Jumat , 06 October 2017, 15:46 WIB

Adaro Kembangkan Pembangkit Listrik Energi Terbarukan

Rep: Intan Pratiwi/ Red: Nur Aini
Republika/Yogi Ardhi
Adaro
Adaro

REPUBLIKA.CO.ID, JAKARTA -- PT Adaro Energy Tbk mencoba mengembangkan pembangkit listrik berbasis energi baru terbarukan (EBT). Hal ini dilakukan Adaro untuk memanfaatkan lahan yang mereka miliki dengan luas 500 hingga 600 hektar.

Direktur Teknologi PT Adaro Power (anak perusahaan Adaro Energy), Adrian Lembong mengatakan saat ini Adaro Power sedang melakukan studi kelayakan untuk mengembangkan pembangkit listrik photovoltaic solar dari tenaga matahari. Studi tersebut, kata Adrian melibatkan perusahaan-perusahaan asing di bidang pembangkit yang lebih dulu sudah menerapkan pembangkit listrik tenaga surya.

"Ada dengan Kepco (Korea Electric Power Corp) dari Korea, dengan Mitsui dari Jepang, dengan Enel dari Italia. Jadi kita coba menggali pengetahuan dan pengalaman dari berbagai pemain-pemain besar dunia untuk bisa diterapkan di Indonesia untuk bidang PLTS," ujar Adrian, Jumat (6/10).

Adrian mengatakan untuk tahap awal, Adaro ikut serta dalam lelang PLTS yang ditawarkan oleh PLN. Adaro masuk pada lima proyek PLTS dengan total kapasitas 90 hingga 100 megawatt.

"Kita ikutin PLN ya. Sekarang pun PLN masih berusaha untuk memahami dampak dari PLTS terhadap jaringan," ujarnya.

CEO Adaro Energy, Gharibaldi Thohir menjelaskan bahwa Adaro tak menutup diri untuk mengembangkan pembangkit listrik berbasis energi terbarukan. Meski memiliki bisnis utama di bidang batubara, menurut Gharibaldi, setahap demi setahap Adaro tetap perlu melakukan bauran energi agar bisa bersaing di pasar.

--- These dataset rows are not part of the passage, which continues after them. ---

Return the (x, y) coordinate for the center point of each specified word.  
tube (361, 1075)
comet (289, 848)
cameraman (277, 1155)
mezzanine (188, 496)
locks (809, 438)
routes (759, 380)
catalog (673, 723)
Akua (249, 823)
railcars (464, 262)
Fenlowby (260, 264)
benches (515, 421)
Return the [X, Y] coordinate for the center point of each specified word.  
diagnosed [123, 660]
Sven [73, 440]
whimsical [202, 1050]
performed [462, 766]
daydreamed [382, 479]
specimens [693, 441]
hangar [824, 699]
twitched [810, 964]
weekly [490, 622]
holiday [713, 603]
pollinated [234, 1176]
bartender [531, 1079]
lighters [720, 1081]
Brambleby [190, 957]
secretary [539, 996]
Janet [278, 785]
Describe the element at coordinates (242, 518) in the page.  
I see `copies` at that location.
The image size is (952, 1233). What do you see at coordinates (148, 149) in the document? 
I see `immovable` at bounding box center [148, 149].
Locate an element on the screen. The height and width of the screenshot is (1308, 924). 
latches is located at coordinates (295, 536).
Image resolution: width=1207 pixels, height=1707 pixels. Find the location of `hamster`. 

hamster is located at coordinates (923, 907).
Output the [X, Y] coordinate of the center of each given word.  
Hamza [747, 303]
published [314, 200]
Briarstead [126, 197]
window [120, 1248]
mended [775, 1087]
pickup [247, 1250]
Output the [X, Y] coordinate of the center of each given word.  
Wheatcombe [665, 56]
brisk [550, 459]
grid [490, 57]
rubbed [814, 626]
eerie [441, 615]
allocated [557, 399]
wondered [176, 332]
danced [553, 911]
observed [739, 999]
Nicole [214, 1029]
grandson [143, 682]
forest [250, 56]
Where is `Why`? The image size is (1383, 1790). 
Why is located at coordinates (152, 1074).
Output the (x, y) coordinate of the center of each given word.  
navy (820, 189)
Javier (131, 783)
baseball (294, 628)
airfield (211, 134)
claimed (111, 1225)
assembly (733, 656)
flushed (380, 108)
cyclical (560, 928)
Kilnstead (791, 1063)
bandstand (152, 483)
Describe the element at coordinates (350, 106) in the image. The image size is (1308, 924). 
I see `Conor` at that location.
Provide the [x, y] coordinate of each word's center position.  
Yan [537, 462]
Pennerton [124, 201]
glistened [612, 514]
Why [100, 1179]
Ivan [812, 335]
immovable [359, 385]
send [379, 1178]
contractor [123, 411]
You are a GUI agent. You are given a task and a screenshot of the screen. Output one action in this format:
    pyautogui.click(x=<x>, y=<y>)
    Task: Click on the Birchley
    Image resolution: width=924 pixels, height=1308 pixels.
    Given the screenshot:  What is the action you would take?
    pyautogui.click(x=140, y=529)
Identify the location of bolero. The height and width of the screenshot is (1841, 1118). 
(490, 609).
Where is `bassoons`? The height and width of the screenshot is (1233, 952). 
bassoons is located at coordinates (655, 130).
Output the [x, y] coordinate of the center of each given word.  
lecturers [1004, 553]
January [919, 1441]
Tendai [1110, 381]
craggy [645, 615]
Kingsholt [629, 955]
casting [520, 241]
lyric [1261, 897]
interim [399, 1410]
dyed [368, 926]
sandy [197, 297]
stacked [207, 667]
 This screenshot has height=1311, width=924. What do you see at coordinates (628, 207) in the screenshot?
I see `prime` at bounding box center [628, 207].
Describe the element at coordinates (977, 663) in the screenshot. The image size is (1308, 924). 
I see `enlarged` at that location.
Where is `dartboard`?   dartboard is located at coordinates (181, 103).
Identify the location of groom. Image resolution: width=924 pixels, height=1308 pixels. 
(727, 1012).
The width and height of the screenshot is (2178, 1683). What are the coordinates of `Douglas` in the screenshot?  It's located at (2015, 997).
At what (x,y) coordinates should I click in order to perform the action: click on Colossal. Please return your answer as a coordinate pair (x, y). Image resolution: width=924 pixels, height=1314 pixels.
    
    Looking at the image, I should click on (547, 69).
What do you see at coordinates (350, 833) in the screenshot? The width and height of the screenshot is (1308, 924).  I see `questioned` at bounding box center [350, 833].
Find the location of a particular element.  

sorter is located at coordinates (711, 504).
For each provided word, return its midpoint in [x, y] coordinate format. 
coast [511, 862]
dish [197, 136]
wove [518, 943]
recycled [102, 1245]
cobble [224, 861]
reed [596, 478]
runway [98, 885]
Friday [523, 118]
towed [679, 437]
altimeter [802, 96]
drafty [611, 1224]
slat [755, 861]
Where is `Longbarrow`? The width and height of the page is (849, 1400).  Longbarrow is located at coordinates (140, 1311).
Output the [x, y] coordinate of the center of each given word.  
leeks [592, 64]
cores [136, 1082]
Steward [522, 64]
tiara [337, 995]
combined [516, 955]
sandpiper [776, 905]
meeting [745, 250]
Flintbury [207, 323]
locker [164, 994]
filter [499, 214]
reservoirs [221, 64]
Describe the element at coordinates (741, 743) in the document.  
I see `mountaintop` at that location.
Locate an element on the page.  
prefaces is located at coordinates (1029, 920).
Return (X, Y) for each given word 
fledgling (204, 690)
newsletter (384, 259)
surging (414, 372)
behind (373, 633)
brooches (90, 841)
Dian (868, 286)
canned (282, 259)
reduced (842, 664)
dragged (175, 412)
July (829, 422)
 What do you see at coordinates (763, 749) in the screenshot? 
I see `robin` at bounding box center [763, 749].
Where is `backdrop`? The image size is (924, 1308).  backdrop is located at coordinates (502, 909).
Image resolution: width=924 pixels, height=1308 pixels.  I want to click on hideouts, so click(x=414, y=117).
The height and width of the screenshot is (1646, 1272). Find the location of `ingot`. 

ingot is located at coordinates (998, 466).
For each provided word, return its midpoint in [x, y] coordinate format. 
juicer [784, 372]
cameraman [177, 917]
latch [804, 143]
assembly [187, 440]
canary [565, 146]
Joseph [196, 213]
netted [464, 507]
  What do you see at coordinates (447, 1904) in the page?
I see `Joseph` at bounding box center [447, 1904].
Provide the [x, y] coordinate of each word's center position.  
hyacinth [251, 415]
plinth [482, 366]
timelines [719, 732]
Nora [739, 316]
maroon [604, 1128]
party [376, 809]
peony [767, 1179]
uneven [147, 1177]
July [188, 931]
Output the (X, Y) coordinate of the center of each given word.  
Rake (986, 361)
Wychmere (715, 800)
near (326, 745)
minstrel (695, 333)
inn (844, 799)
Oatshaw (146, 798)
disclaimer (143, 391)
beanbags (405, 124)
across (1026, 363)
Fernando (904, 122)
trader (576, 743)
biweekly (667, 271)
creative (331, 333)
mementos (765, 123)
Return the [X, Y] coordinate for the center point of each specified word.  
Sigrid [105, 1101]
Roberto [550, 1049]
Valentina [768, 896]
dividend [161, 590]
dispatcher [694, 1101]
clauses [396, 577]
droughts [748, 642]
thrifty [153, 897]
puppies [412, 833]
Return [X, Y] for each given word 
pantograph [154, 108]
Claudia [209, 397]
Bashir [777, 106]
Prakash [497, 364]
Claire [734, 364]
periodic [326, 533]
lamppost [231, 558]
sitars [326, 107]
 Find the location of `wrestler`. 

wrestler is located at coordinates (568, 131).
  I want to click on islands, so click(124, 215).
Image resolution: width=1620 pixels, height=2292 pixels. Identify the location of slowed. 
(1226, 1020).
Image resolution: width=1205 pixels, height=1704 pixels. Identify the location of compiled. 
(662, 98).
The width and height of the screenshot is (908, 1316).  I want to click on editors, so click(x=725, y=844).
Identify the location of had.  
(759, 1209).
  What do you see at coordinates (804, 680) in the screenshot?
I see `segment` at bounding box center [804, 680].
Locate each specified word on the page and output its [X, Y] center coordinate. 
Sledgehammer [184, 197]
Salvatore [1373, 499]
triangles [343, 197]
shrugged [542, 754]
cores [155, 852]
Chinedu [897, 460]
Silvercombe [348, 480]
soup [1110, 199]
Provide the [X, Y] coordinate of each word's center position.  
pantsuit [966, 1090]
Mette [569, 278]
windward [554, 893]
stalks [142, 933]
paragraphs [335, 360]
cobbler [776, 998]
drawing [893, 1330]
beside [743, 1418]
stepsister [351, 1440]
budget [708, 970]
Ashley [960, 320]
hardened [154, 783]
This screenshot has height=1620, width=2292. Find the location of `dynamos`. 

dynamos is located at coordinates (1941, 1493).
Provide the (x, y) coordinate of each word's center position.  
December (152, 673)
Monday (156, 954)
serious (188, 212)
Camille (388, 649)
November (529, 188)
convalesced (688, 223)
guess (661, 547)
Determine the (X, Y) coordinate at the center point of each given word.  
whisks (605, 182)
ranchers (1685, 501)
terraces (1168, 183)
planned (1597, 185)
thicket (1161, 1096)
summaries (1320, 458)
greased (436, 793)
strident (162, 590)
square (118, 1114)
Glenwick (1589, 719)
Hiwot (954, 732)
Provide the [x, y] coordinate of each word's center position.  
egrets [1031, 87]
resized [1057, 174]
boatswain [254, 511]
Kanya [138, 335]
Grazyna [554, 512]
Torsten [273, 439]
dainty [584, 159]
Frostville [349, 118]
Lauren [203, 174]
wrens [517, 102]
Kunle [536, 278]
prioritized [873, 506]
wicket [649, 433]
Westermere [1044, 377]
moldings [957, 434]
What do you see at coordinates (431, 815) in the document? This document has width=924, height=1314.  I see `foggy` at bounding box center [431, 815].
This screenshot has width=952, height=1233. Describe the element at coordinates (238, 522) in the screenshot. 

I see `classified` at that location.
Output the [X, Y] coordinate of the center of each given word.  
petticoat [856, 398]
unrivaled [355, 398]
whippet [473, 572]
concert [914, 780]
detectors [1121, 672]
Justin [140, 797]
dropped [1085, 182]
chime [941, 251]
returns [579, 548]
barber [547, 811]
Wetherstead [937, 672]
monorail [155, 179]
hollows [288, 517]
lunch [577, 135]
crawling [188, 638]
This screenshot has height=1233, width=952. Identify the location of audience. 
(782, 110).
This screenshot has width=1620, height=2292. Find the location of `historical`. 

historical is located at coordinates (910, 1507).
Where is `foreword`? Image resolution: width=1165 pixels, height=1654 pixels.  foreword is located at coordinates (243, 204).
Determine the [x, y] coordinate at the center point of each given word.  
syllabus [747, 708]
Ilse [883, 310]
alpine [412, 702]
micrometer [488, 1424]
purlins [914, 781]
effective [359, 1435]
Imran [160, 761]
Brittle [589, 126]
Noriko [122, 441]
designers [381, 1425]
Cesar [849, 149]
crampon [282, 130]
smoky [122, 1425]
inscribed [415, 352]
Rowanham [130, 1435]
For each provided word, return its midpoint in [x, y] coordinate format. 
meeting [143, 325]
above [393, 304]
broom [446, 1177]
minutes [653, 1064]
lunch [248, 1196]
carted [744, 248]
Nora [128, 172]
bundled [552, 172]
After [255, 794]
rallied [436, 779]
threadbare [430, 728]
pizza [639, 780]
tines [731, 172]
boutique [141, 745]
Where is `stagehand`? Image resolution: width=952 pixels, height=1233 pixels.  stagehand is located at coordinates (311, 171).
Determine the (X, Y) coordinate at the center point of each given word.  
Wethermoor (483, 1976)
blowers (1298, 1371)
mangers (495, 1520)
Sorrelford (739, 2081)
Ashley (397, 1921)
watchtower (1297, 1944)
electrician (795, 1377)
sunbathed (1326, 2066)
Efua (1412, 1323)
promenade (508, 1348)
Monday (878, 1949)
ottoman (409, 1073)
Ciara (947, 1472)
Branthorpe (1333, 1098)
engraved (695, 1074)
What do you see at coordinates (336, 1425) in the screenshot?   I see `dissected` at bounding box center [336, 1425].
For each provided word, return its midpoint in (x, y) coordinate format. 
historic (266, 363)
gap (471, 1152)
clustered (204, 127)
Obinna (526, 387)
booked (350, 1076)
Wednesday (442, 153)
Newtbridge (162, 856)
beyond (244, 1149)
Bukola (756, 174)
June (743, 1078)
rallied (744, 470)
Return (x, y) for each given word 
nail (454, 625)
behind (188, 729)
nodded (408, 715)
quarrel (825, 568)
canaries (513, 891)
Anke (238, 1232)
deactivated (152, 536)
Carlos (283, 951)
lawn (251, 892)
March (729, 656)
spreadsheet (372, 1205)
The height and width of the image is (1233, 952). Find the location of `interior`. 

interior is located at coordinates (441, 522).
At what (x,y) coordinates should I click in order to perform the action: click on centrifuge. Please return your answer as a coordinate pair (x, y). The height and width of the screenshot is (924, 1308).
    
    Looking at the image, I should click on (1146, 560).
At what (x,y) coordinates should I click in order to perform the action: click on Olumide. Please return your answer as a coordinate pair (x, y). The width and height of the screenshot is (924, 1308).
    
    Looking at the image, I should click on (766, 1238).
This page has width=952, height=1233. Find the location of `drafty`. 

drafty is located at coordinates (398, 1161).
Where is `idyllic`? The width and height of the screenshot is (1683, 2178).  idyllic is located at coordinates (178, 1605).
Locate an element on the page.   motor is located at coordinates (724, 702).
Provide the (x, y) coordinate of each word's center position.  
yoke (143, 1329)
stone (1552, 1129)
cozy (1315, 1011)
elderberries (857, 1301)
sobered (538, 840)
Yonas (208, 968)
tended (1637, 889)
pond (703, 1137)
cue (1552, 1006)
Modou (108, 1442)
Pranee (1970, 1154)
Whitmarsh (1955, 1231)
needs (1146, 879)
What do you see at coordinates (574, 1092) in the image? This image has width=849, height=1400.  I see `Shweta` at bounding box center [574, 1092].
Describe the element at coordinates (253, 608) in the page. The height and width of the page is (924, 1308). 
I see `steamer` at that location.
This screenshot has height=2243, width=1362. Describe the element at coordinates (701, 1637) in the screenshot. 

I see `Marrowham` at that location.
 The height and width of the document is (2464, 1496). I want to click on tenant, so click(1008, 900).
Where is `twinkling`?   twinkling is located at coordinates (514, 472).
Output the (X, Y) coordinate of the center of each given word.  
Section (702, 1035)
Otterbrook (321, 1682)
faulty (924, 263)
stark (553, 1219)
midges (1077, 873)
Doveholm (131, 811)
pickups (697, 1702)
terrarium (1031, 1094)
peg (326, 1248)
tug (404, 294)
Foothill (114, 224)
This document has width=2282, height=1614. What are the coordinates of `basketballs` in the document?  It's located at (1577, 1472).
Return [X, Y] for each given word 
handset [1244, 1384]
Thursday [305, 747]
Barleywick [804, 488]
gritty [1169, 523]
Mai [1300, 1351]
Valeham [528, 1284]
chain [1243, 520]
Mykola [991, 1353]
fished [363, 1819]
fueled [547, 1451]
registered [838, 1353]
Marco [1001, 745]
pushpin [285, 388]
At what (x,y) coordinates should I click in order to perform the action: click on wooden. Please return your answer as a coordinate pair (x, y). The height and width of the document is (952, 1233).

"Poin saya memang, di seluruh dunia itu, di satu negara itu nggak bisa hanya rely on one source. Nggak bisa, mesti ada renewable-nya," ujar Gharibaldi saat ditemui di Mall Pacific Place, Kamis (5/10).

Gharibaldi juga menjelaskan, Adaro tetap akan menjajal semua kemajuan teknologi dan mencari aspek yang paling efisien untuk dikembangkan. Hal ini juga sejalan dengan rencana pemerintah untuk meningkatkan bauran energi terbarukan. "Yang penting memang kita manfaatkan apa yang ada di Indonesia. Sekarang teknologinya sudah mumpuni. Terus kita lihat mana yg paling efisien," ujar Gharibaldi.